Due to the pandemic travel restrictions, they’ve been working remotely with a team put together by Illuminate Adelaide, poring over detailed maps of the garden, photographs, videos and 3D scans to create the wizardry that will wow visitors.

“Typically we wouldn’t have considered this process a couple of years ago, but with COVID and closed borders, to remain pertinent and active doing our craft around the world we were forced to change to way we do things,” Grainger says of the project.

“Very early in COVID we looked inward to see how we could change doing things, looking at sites from afar and collaborating from afar… having the team in Adelaide understand the kind of world we were trying create really helped them work with us.”

Moment Factory was able to conduct testing at its outdoor “Forest Lab” near Montreal, while Adelaide technicians have helped trial some features on site in the Botanic Garden, such as the effect of a laser on a body of water for a “Reflection Lake” installation/zone that will also incorporate underwater lighting effects.
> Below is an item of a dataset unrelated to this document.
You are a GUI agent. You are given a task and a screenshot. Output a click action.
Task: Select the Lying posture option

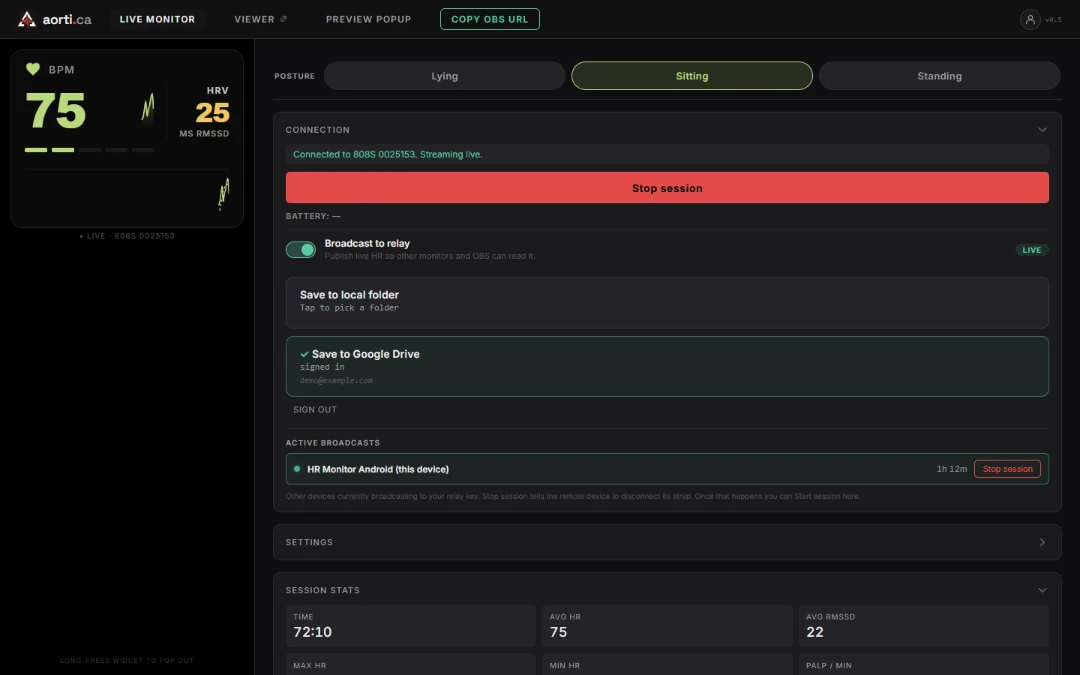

Pontbriand says 3D virtual modelling was used for areas such as the dense bamboo forest, where they are creating a zone called “Invisible” that promises to be “really mysterious and intriguing”.

Other parts of the Botanic Garden that will be highlighted in Light Cycles include the Australian Forest – whose unique and occasionally “alien-like” flora offered fresh inspiration for the Canadian creatives ­– and the 155-year-old Murdoch Avenue.

“You will walk through this beautiful alley and at the end you will see a beautiful sunset, an evocation of a sunset,” Pontbriand says of the avenue.

“Your silhouette will appear in shadow and at a certain moment we want to create a shift; we use an effect of thousands of small rays of light which will create this perfect immersion so it’s like you lose the boundaries of the space… when we can reach this moment, with the music, you can be transported.”

One of the final installations is outside the garden’s iconic Palm House. “I think there’s a lot of history built into that space, so we’ve used it as a focal point,” Grainger says. “The glasshouse all of a sudden is where people will gather and celebrate the end of the experience.”

Testing for Light Cycles has been conducted in both Canada and Adelaide.

Light Cycles features an original soundscape created by Moment Factory in collaboration with Montreal indie-folk band The Barr Brothers that aims to complement the natural setting and intensify the impact of the multimedia installations.

Once they get out of quarantine, Pontbriand and Grainger expect to spend from sunset to sunrise in the Adelaide Botanic Garden in the lead-up to the Light Cycles opening, fine-tuning the experience and ensuring it is presented as they envisaged.

The pair say it is especially important to ensure the technical aspects of the work are hidden, so visitors are absorbed by the sensory experience and the feelings it evokes ­– be that awe, intrigue or curiosity, all of which are intended to inspire a renewed appreciation of nature.

The sell-out 2020 Adelaide Festival event Fire Gardens ­– presented by French artists Compagnie Carabosse – showed South Australians are eager to see their Botanic Garden in a different light after dark, and like that event, Light Cycles is a family-friendly, all-ages experience.

Moment Factory’s North Forest Lights, at the Crystal Bridges Museum of American Art.

As well as outdoor experiences and public installations, Moment Factory is known for its creative design of stage shows for artists including Madonna, Billie Eilish and Ed Sheeran, but while Pontbriand and Grainger have both previously worked on the concerts, they now relish the opportunity to exercise their creativity with a canvas they say has very few limits.

“Nature is really impressive at night – you don’t need much to create magic,” says Pontbriand.

“We are sharing our passion with other people from the [Illuminate] festival in Adelaide… we’re having so much fun with this project. After this year, it’s something really good for our spirits and our souls.”

Light Cycles will be presented in the Adelaide Botanic Garden from July 15 until August 1 as part of the inaugural Illuminate Adelaide Festival.